- **Records from a collection**
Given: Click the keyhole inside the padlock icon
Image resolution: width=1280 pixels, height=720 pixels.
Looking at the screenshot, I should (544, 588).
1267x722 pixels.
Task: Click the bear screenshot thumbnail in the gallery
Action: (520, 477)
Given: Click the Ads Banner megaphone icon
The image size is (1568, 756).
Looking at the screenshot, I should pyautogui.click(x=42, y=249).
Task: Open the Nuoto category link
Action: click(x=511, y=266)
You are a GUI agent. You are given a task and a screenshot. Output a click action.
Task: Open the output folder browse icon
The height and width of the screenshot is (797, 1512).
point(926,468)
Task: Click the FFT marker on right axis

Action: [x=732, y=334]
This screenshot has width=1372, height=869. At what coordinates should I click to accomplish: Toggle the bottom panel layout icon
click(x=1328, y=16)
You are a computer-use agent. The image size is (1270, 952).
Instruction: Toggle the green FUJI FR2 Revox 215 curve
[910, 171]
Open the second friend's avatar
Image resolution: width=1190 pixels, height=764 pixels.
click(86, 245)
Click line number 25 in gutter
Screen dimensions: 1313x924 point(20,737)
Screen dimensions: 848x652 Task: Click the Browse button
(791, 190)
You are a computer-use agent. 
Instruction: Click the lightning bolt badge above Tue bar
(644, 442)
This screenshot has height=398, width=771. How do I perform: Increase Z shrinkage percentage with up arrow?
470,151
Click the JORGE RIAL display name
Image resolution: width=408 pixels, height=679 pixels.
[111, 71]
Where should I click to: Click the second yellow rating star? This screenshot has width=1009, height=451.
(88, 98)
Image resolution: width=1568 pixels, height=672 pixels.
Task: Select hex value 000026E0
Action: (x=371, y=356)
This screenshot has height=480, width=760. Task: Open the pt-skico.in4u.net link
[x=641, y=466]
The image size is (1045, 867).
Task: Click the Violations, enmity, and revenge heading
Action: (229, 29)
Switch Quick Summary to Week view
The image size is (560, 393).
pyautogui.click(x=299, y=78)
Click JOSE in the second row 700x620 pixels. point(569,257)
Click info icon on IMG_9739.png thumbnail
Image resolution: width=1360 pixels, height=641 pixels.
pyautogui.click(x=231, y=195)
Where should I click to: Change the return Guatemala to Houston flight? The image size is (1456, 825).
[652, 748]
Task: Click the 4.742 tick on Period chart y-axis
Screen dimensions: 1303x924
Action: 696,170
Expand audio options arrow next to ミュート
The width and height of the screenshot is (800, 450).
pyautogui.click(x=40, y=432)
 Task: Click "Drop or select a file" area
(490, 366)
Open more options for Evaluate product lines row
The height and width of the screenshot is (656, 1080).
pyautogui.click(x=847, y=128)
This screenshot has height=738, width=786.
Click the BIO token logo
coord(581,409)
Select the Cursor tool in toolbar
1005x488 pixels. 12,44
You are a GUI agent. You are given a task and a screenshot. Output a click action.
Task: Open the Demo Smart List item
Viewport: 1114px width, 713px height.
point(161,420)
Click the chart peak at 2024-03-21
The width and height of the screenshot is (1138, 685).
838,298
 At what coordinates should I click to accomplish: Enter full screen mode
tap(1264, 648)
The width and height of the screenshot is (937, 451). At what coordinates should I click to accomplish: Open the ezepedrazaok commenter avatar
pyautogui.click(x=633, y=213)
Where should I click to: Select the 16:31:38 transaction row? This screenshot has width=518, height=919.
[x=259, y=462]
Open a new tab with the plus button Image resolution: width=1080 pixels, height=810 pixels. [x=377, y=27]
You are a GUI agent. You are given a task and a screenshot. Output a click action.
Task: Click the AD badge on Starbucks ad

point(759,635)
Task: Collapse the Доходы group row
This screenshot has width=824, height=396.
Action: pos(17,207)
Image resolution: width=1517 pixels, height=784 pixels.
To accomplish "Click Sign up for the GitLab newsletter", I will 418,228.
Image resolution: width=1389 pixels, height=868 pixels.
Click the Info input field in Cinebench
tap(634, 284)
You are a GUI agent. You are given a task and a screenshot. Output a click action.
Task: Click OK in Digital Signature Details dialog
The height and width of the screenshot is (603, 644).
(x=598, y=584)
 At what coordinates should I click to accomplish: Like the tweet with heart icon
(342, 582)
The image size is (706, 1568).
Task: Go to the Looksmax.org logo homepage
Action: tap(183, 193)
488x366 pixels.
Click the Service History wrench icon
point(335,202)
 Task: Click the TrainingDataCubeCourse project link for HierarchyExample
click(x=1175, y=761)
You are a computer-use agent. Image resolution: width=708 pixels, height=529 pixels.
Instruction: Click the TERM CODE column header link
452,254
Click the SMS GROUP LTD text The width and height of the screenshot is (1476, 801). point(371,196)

- **Your goal**
Rewrite all of the lines above with "loudspeaker" in place of "megaphone", keeping everything else unchanged.

- **Solution to this exercise**
Given: Click the keyhole inside the padlock icon
Image resolution: width=1280 pixels, height=720 pixels.
Looking at the screenshot, I should (544, 588).
1267x722 pixels.
Task: Click the bear screenshot thumbnail in the gallery
Action: (520, 477)
Given: Click the Ads Banner loudspeaker icon
The image size is (1568, 756).
Looking at the screenshot, I should pyautogui.click(x=42, y=249).
Task: Open the Nuoto category link
Action: click(x=511, y=266)
You are a GUI agent. You are given a task and a screenshot. Output a click action.
Task: Open the output folder browse icon
The height and width of the screenshot is (797, 1512).
point(926,468)
Task: Click the FFT marker on right axis

Action: [x=732, y=334]
This screenshot has width=1372, height=869. At what coordinates should I click to accomplish: Toggle the bottom panel layout icon
click(x=1328, y=16)
You are a computer-use agent. The image size is (1270, 952).
Instruction: Toggle the green FUJI FR2 Revox 215 curve
[910, 171]
Open the second friend's avatar
Image resolution: width=1190 pixels, height=764 pixels.
click(86, 245)
Click line number 25 in gutter
Screen dimensions: 1313x924 point(20,737)
Screen dimensions: 848x652 Task: Click the Browse button
(791, 190)
You are a computer-use agent. 
Instruction: Click the lightning bolt badge above Tue bar
(644, 442)
This screenshot has height=398, width=771. How do I perform: Increase Z shrinkage percentage with up arrow?
470,151
Click the JORGE RIAL display name
Image resolution: width=408 pixels, height=679 pixels.
[111, 71]
Where should I click to: Click the second yellow rating star? This screenshot has width=1009, height=451.
(88, 98)
Image resolution: width=1568 pixels, height=672 pixels.
Task: Select hex value 000026E0
Action: (x=371, y=356)
This screenshot has height=480, width=760. Task: Open the pt-skico.in4u.net link
[x=641, y=466]
The image size is (1045, 867).
Task: Click the Violations, enmity, and revenge heading
Action: (229, 29)
Switch Quick Summary to Week view
The image size is (560, 393).
pyautogui.click(x=299, y=78)
Click JOSE in the second row 700x620 pixels. point(569,257)
Click info icon on IMG_9739.png thumbnail
Image resolution: width=1360 pixels, height=641 pixels.
pyautogui.click(x=231, y=195)
Where should I click to: Change the return Guatemala to Houston flight? The image size is (1456, 825).
[652, 748]
Task: Click the 4.742 tick on Period chart y-axis
Screen dimensions: 1303x924
Action: 696,170
Expand audio options arrow next to ミュート
The width and height of the screenshot is (800, 450).
pyautogui.click(x=40, y=432)
 Task: Click "Drop or select a file" area
(490, 366)
Open more options for Evaluate product lines row
The height and width of the screenshot is (656, 1080).
pyautogui.click(x=847, y=128)
This screenshot has height=738, width=786.
Click the BIO token logo
coord(581,409)
Select the Cursor tool in toolbar
1005x488 pixels. 12,44
You are a GUI agent. You are given a task and a screenshot. Output a click action.
Task: Open the Demo Smart List item
Viewport: 1114px width, 713px height.
point(161,420)
Click the chart peak at 2024-03-21
The width and height of the screenshot is (1138, 685).
838,298
 At what coordinates should I click to accomplish: Enter full screen mode
tap(1264, 648)
The width and height of the screenshot is (937, 451). At what coordinates should I click to accomplish: Open the ezepedrazaok commenter avatar
pyautogui.click(x=633, y=213)
Where should I click to: Select the 16:31:38 transaction row? This screenshot has width=518, height=919.
[x=259, y=462]
Open a new tab with the plus button Image resolution: width=1080 pixels, height=810 pixels. [x=377, y=27]
You are a GUI agent. You are given a task and a screenshot. Output a click action.
Task: Click the AD badge on Starbucks ad

point(759,635)
Task: Collapse the Доходы group row
This screenshot has width=824, height=396.
Action: pos(17,207)
Image resolution: width=1517 pixels, height=784 pixels.
To accomplish "Click Sign up for the GitLab newsletter", I will 418,228.
Image resolution: width=1389 pixels, height=868 pixels.
Click the Info input field in Cinebench
tap(634, 284)
You are a GUI agent. You are given a task and a screenshot. Output a click action.
Task: Click OK in Digital Signature Details dialog
The height and width of the screenshot is (603, 644).
(x=598, y=584)
 At what coordinates should I click to accomplish: Like the tweet with heart icon
(342, 582)
The image size is (706, 1568).
Task: Go to the Looksmax.org logo homepage
Action: tap(183, 193)
488x366 pixels.
Click the Service History wrench icon
point(335,202)
 Task: Click the TrainingDataCubeCourse project link for HierarchyExample
click(x=1175, y=761)
You are a computer-use agent. Image resolution: width=708 pixels, height=529 pixels.
Instruction: Click the TERM CODE column header link
452,254
Click the SMS GROUP LTD text The width and height of the screenshot is (1476, 801). point(371,196)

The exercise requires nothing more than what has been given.